TASK TO COMPLETE » Please copy, exactly as written, the span from the first line below to the line that contains "This screenshot has width=1432, height=804.", including both, and skip the pictures.

Stored data entries:
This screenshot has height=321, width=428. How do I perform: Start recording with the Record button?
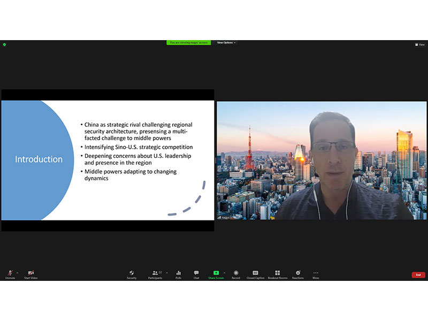[236, 274]
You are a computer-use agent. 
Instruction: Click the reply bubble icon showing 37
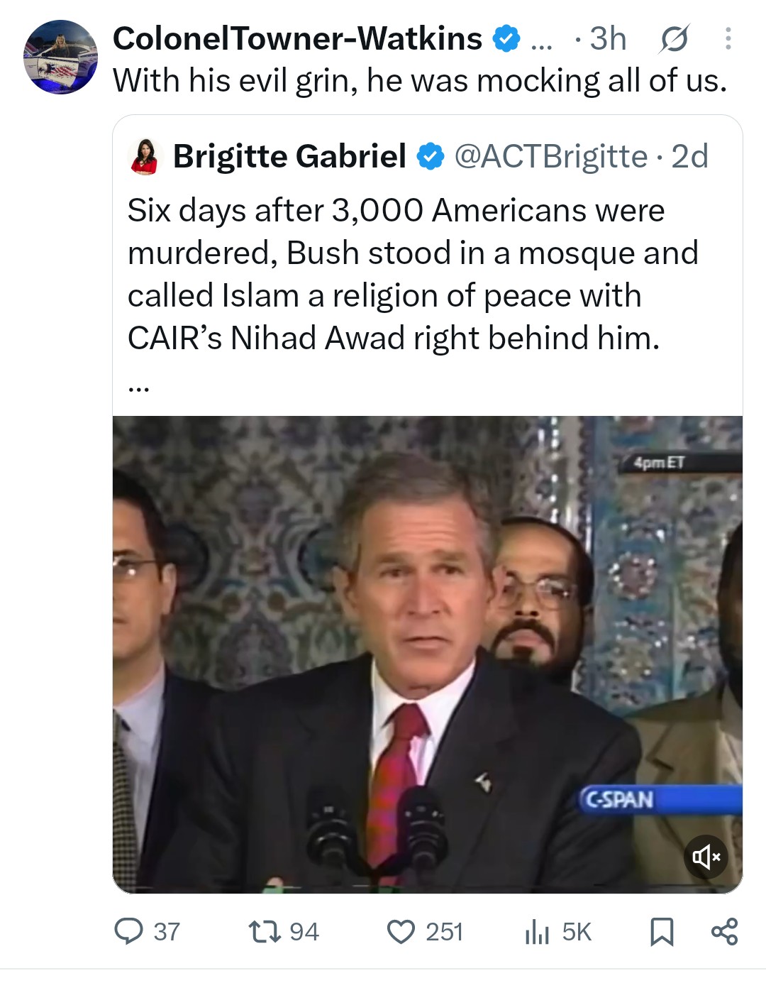tap(128, 932)
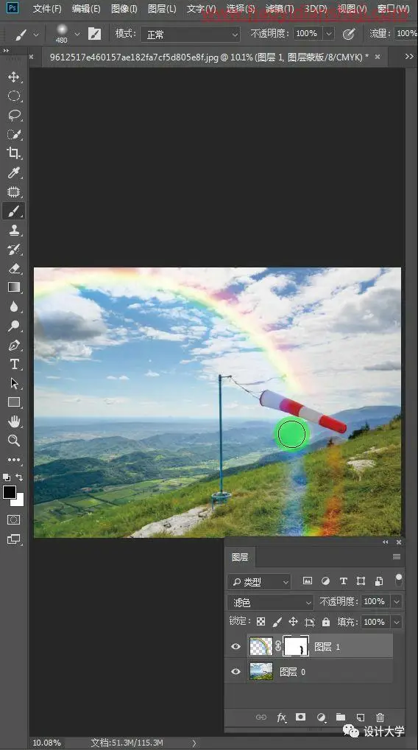Select the 图层 1 layer mask thumbnail
The image size is (418, 750).
click(296, 647)
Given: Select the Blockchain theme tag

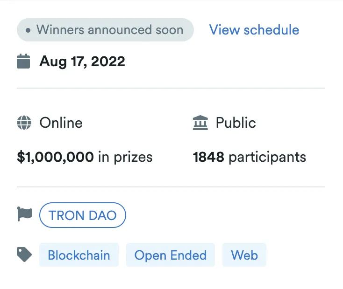Looking at the screenshot, I should (x=79, y=255).
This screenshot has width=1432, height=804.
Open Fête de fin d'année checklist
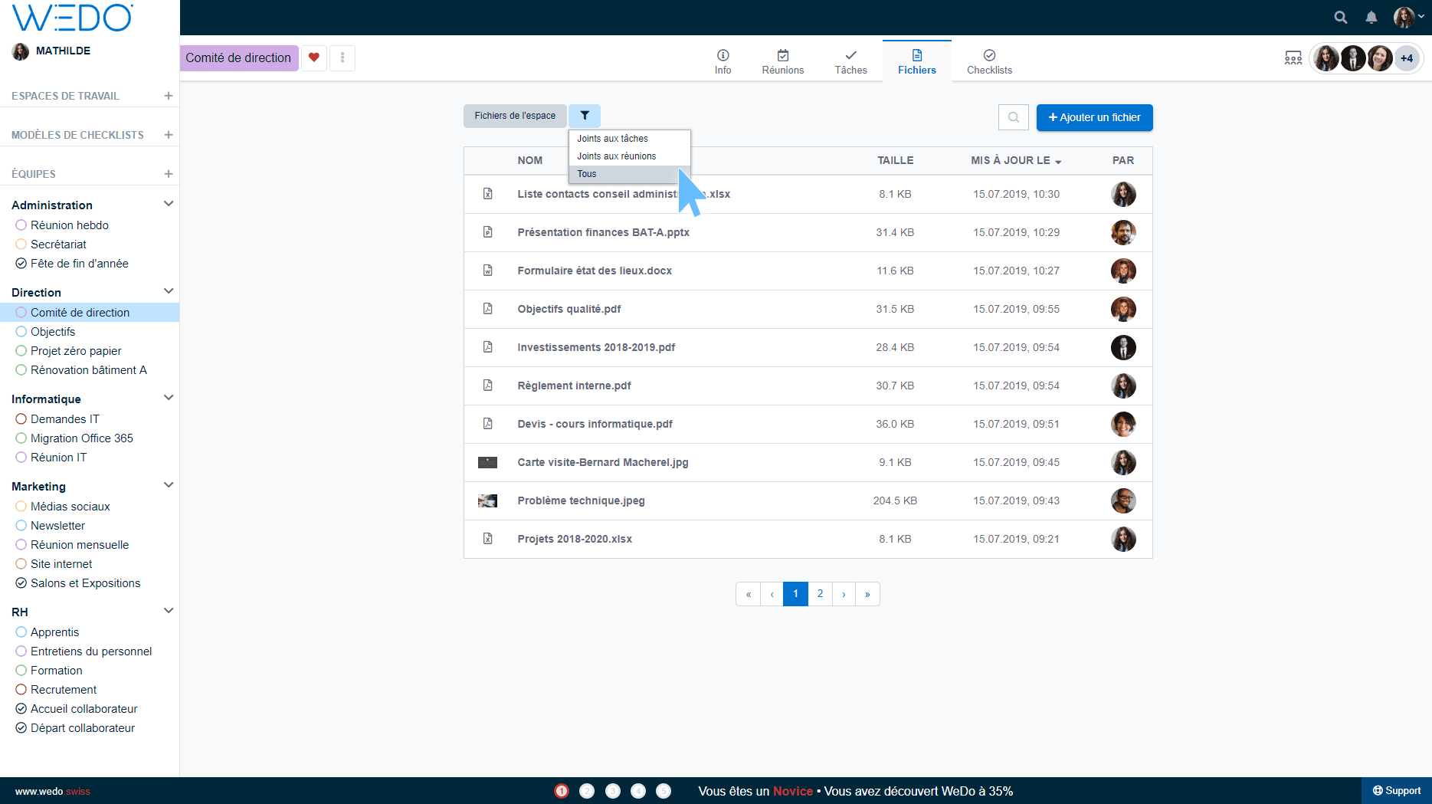79,264
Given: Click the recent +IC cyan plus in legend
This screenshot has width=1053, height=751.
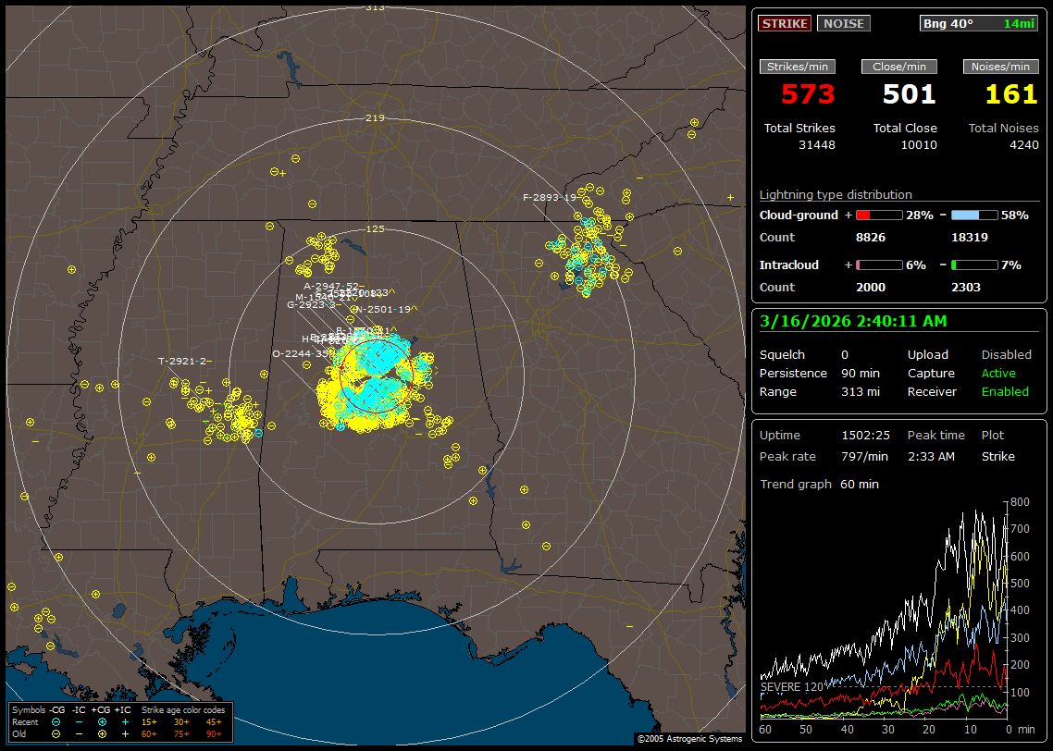Looking at the screenshot, I should 125,721.
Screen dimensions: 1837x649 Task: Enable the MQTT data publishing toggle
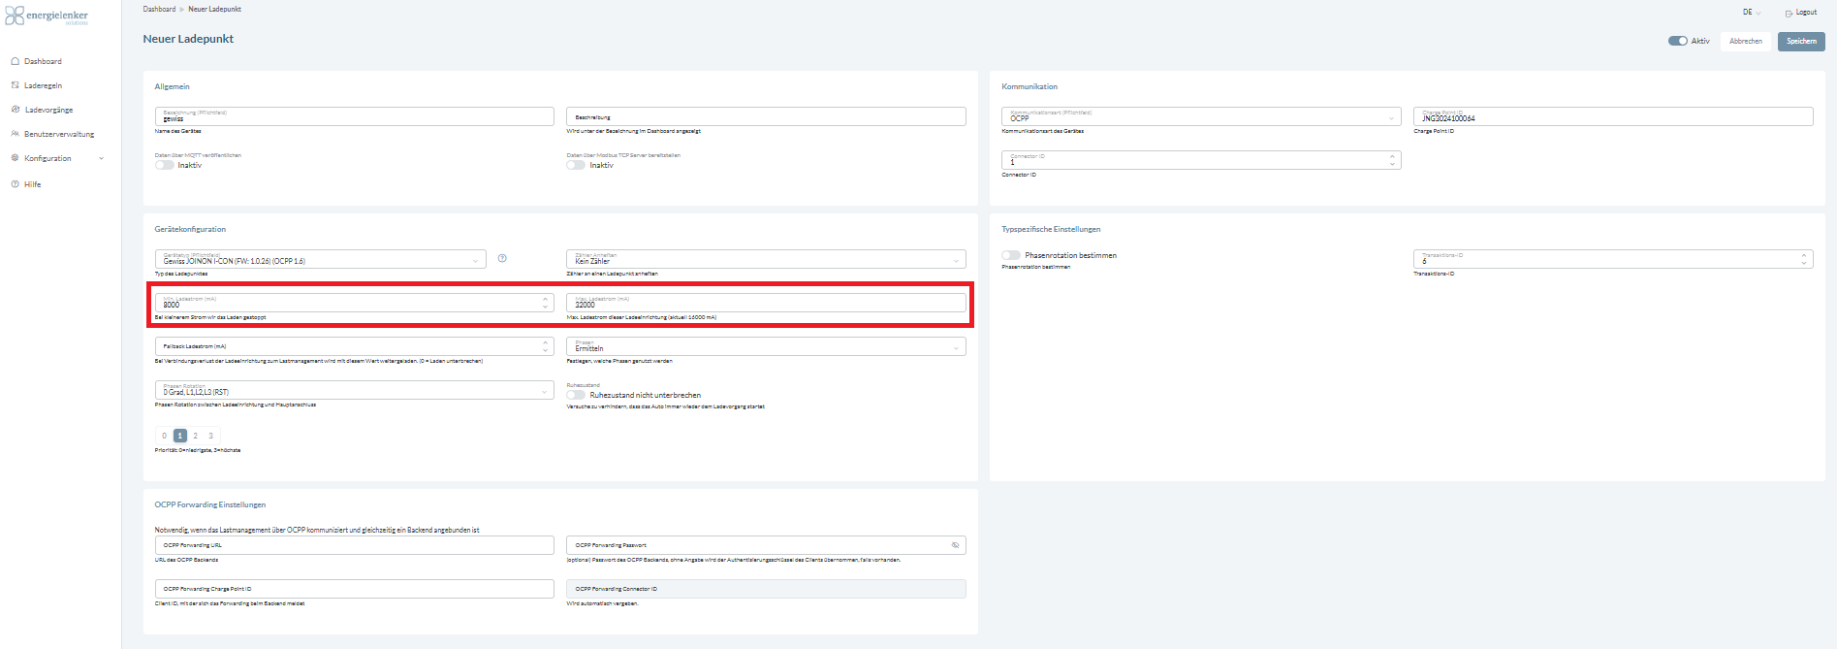point(165,165)
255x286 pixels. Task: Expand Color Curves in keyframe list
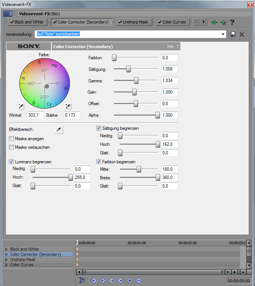click(6, 265)
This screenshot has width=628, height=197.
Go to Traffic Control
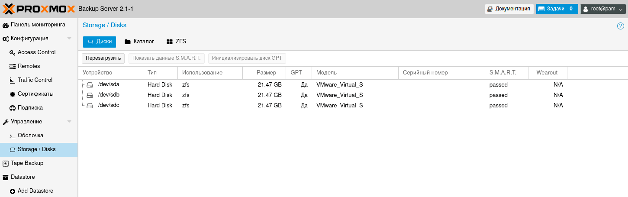click(35, 80)
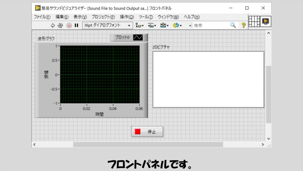Click the Run arrow icon

point(53,26)
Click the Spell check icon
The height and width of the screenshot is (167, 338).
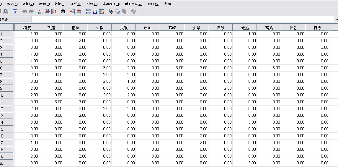click(133, 12)
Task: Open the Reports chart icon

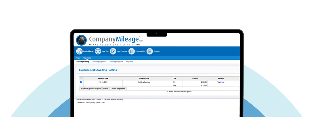Action: pos(150,51)
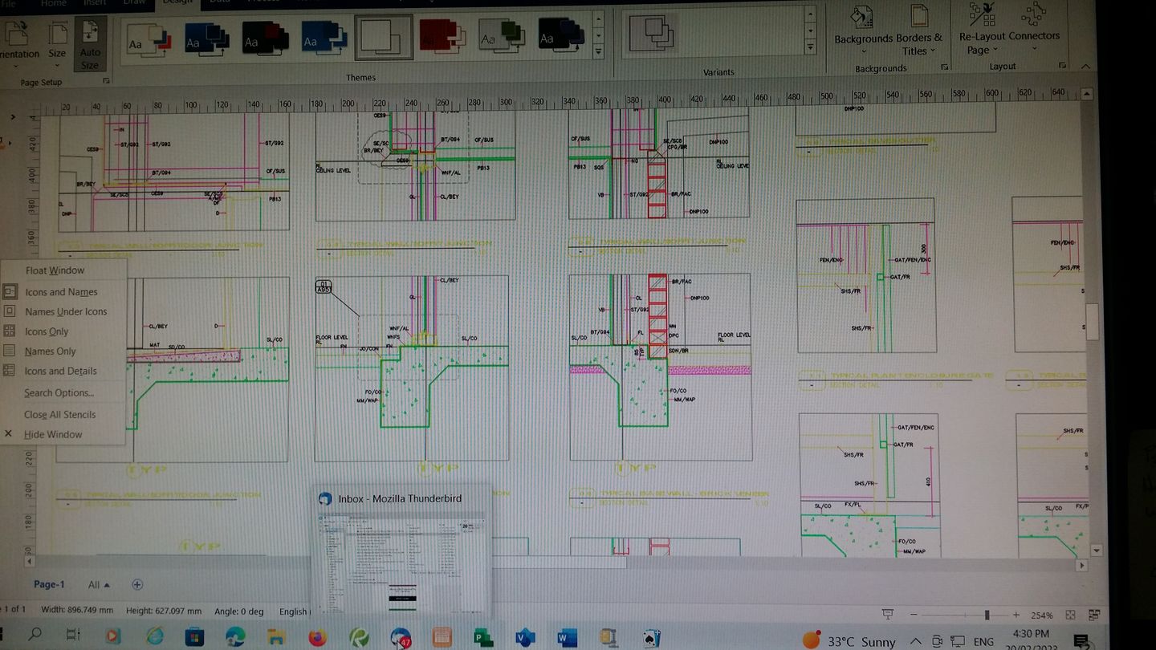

REPLY »
This screenshot has height=321, width=428. How do I perform: Start recording with the Record button?
[236, 274]
You are a computer-use agent. 
Instruction: Click the reply bubble icon showing 37
tap(128, 932)
Select the 图层 1 layer mask thumbnail
The image size is (418, 750).
click(296, 647)
Given: Select the Blockchain theme tag

Looking at the screenshot, I should (x=79, y=255).
This screenshot has width=1432, height=804.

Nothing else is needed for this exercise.